Web scraping tutorial!

Author

Julian Beckert

Web scraping uses css elements on a website to take information (or whatever). Use inspect element to select different parts of a page.

I recommend pasting this code into a document of your own and following along. You can also download my Quarto document (open in new tab) and some extra web scraping examples on my GitHub.

Libraries

library(rvest)
library(tidyverse) # can also use base R

Using Thriftbooks

Load page

url <- "https://www.thriftbooks.com/b/thriftbooks-deals/" # set the url that you are using
webpage <- read_html(url) # read the url - you can just paste it here too.

Start taking elements

Use inspect element to choose elements to scrape.

# book titles
titleelem <- html_elements(webpage, css = "div.LandingPage-bookCardTitle")
title <- html_text(titleelem)
# book authors
authorelem <- html_elements(webpage, css = "div.LandingPage-bookCardAuthor")
author <- html_text(authorelem)
# book prices
priceelem <- html_elements(webpage, css = "div.BookSlide-Price")
price <- html_text(priceelem)
# that one is really messy so:
price_stripped <- parse_number(price)

Create a dataframe

thriftbooks <- tibble(
  title = title,
  author = author, # for some reason this cuts out at a certain point but I'm not going to bother fixing it for this example
  price = price_stripped
)
head(thriftbooks)

# A tibble: 6 × 3
  title                                                             author price
  <chr>                                                             <chr>  <dbl>
1 The House on Mango Street                                         Sandr…  4.49
2 Narrative of the Life of Frederick Douglass, an American Slave. … Frede…  3.59
3 Mythology: Timeless Tales of Gods and Heroes                      Edith…  3.99
4 A Feast for Crows                                                 Georg…  5.09
5 From the Mixed-Up Files of Mrs. Basil E. Frankweiler              E.L. …  3.99
6 The 21 Irrefutable Laws of Leadership                             John …  4.89

Using eggplant recipes

Scrape multiple webpages into one dataframe.
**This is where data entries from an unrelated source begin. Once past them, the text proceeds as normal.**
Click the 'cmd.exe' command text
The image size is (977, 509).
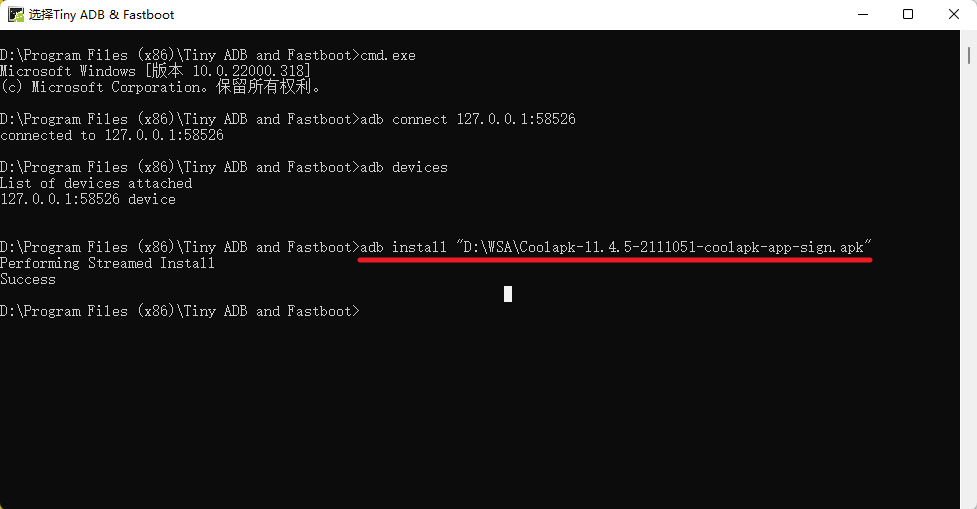[388, 56]
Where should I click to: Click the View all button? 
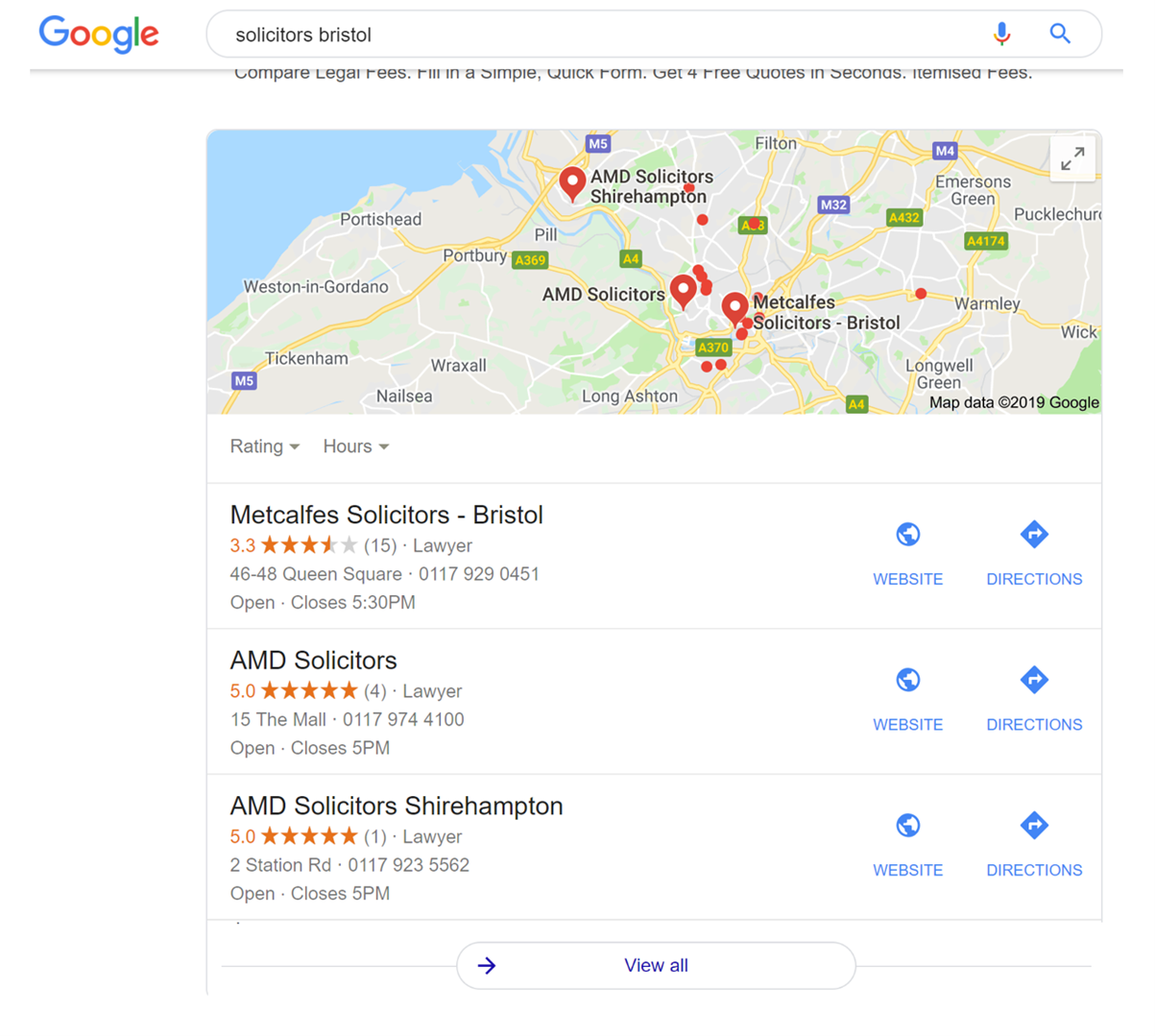point(656,966)
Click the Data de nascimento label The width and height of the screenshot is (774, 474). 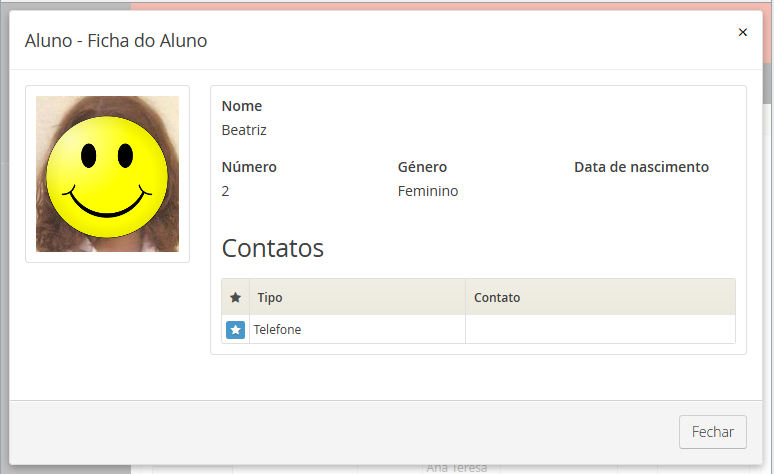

How you do this:
1) Make a list of the links you want to scrape
2) Write code that will scrape just one of those pages (but that can be applied to any of them)
3) Make an empty dataframe
4) Put the scrape code from step 2 into a for loop that indexes each item on the link list
5) Make a dataframe inside of the for loop and bind/append it to the dataframe (from step 3) that was made outside the loop

I explain this again in different wording in the example in the next tab 👍.

These are the steps I follow here, although I put #2 straight into #4. You can copy the code in my for loop and paste it outside of it, it will work fine for individual pages

url <- "https://www.turkeysforlife.com/2021/11/turkish-aubergine-eggplant-recipes.html"
webpage <- read_html(url)
# here's a method to take all the links off a page, which I'm not using, but it can be helfpul to experiment with:
# recipelinks <- webpage %>% html_nodes("a") %>% html_attr("href")

Take links

This is the part that requires the browser tool inspect element. In your browser (I recommend Firefox), right click anywhere on your website and click “Inspect Element”. It works best to highlight the text you want to scrape and then open inspect element.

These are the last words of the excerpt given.